When a trade creditor is required to complete a Proof of Debt form (Form 535) it is easy for them to believe that they are merely documenting, for administrative purposes, the particulars of the amount they are owed.  Indeed, there is not really any indication on the form itself to disabuse them of this notion.



However, an important function of Form 535 is to determine the relative voting rights of creditors. 

Section 5.6.24 of the Corporations Regulations 2001 states:

(1)  For the purposes of voting, a secured creditor must state in the creditor’s proof of debt or claim:
                     (a)  the particulars of his or her security; and
                     (b)  the date when it was given; and
                     (c)  the creditor’s estimate of the value of the security;
unless he or she surrenders the security.

In other words, any failure by the creditor to provide details of their security may be interpreted as a surrender of their rights to that security.

Under Corporations law, creditors are only allowed to vote at creditors’ meetings to the extent that they are unsecured

For example, a PMSI registered creditor with a retention of title over goods they have supplied may be owed a total of $20,000 but, following a stock check at the buyer’s premises, it is found that only $8,000 of that creditor’s goods can be identified.  Because the creditor’s security is limited to the availability of the goods they supplied, they are only a secured creditor for $8,000 of the amount owing and an unsecured creditor for the $12,000 balance.

Our PMSI holder can therefore vote with $12,000 of voting rights at creditors’ meetings while still retaining their secured creditor status over the $8,000 for which stock can be identified.

This is in line with the second part of 5.6.24 which states:

(2)  A creditor is entitled to vote only in respect of the balance, if any, due to him or her after deducting the value of his or her security as estimated by him or her in accordance with regulation 5.6.41.
(note: regulation 5.6.41 reflects the information required at part 2 of Form 535)

However, if there has been any vagueness or lack of accuracy or clarity in completing the details and values of any security being asserted at part 2 of Form 535, any votes cast by the creditor will be interpreted as an intention by them to be treated as an unsecured creditor for up to the full amount of their debt.

The third part of 5.6.24 refers:

(3)  If a secured creditor votes in respect of his or her whole debt or claim, the creditor must be taken to have surrendered his or her security unless the Court on application is satisfied that the omission to value the security has arisen from inadvertence.

Liquidators are frequently chasing creditors for completion and return of Proof of Debt forms before formal stock takes have been completed, encouraging ROT holders to be substantially less than specific on their Form 535.  Should that ROT holder then turn up to vote at a meeting of creditors – whether over the creation of a committee of inspection or to rubber stamp a liquidator’s remuneration – they may suddenly find themselves stripped of all their security rights.

There is legal precedent (Young v ACN 081 162 512 [2005] NSW Supreme Court) for a creditors’ vote on a matter as mundane as the adjournment of a meeting being deemed sufficient to strip an unpaid creditor of their secured creditor status.

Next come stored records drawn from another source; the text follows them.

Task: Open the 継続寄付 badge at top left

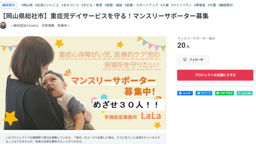Action: tap(9, 5)
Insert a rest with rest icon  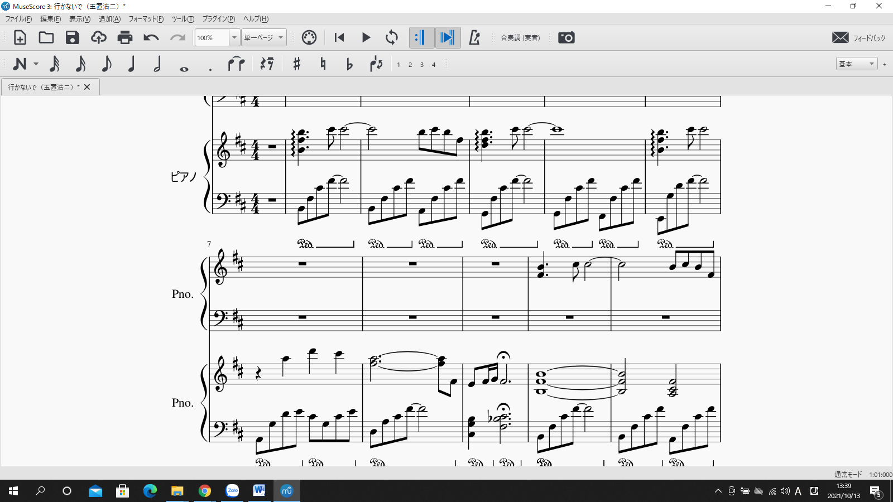pyautogui.click(x=267, y=65)
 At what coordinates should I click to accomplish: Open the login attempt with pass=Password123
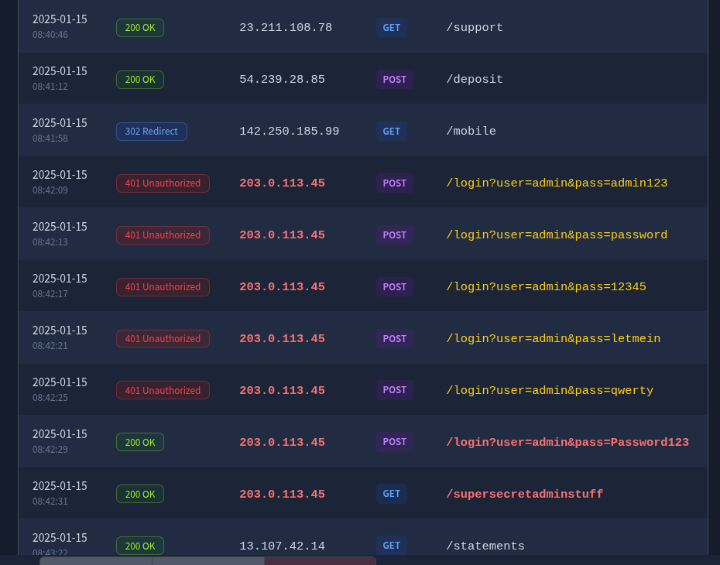click(x=567, y=442)
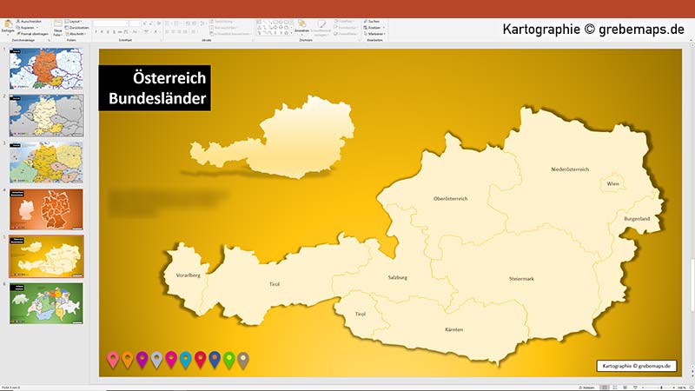The width and height of the screenshot is (695, 391).
Task: Click the Format übertragen brush icon
Action: point(18,34)
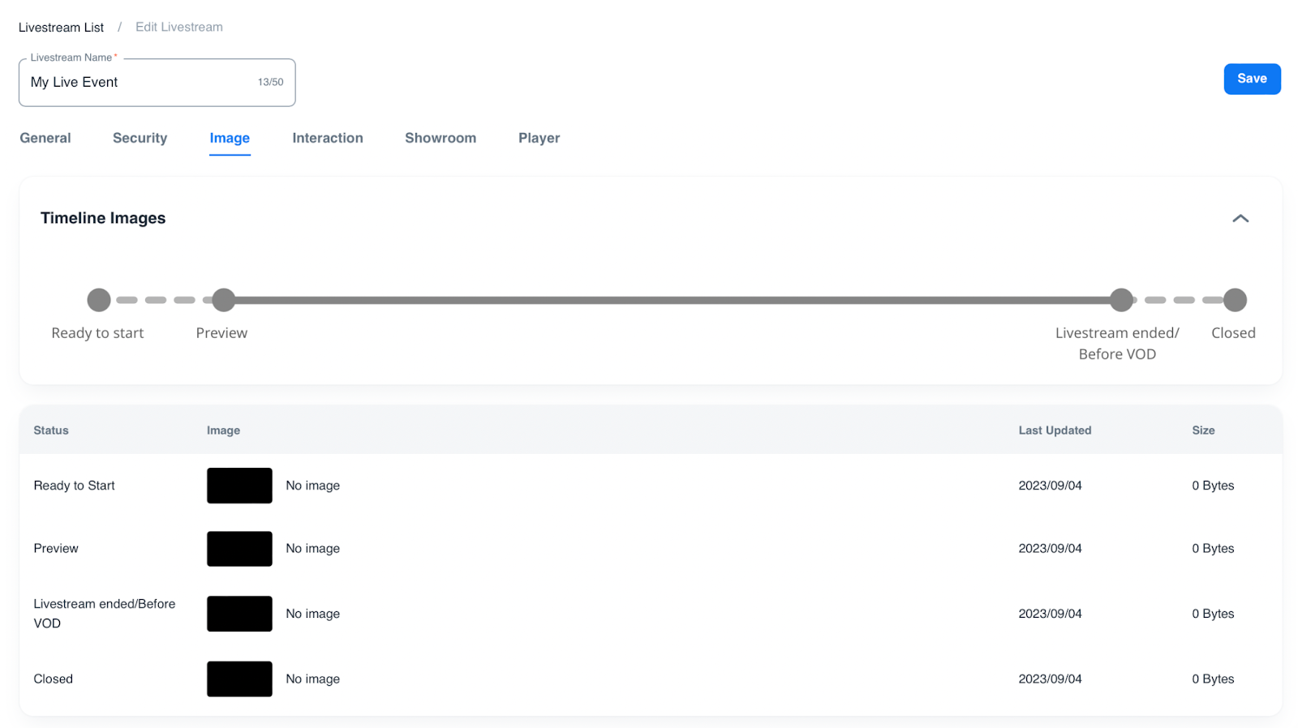Select the Interaction tab
The image size is (1298, 728).
327,138
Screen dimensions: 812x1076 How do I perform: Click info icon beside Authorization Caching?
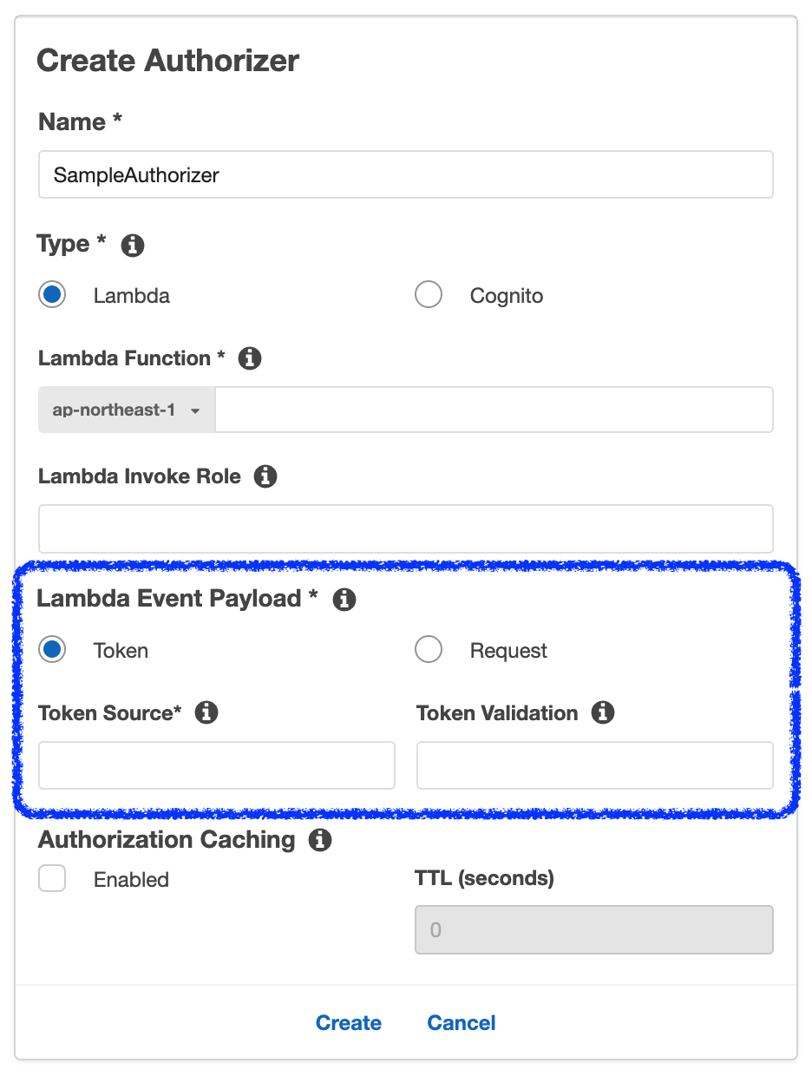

It is quite sobering to imagine a supplier, upgrading their terms & conditions to ensure the effectiveness of their Retention of Title clause, registering that ROT on the PPSR in order to maximise its priority, maintaining detailed records of orders, deliveries and payments only to find that all their efforts to protect themselves have been undone by their participation in a vote to approve the adjournment of a creditors’ meeting.

Is there a lesson to all this? 

Simply that creditors should be aware of what they are actually doing when they complete a Form 535 Proof of Debt form and that, unless they have specifically identified the extent to which they are secured/unsecured on that form, any subsequent vote cast by them at a creditors’ meeting could result in them losing any security rights to which they had been entitled.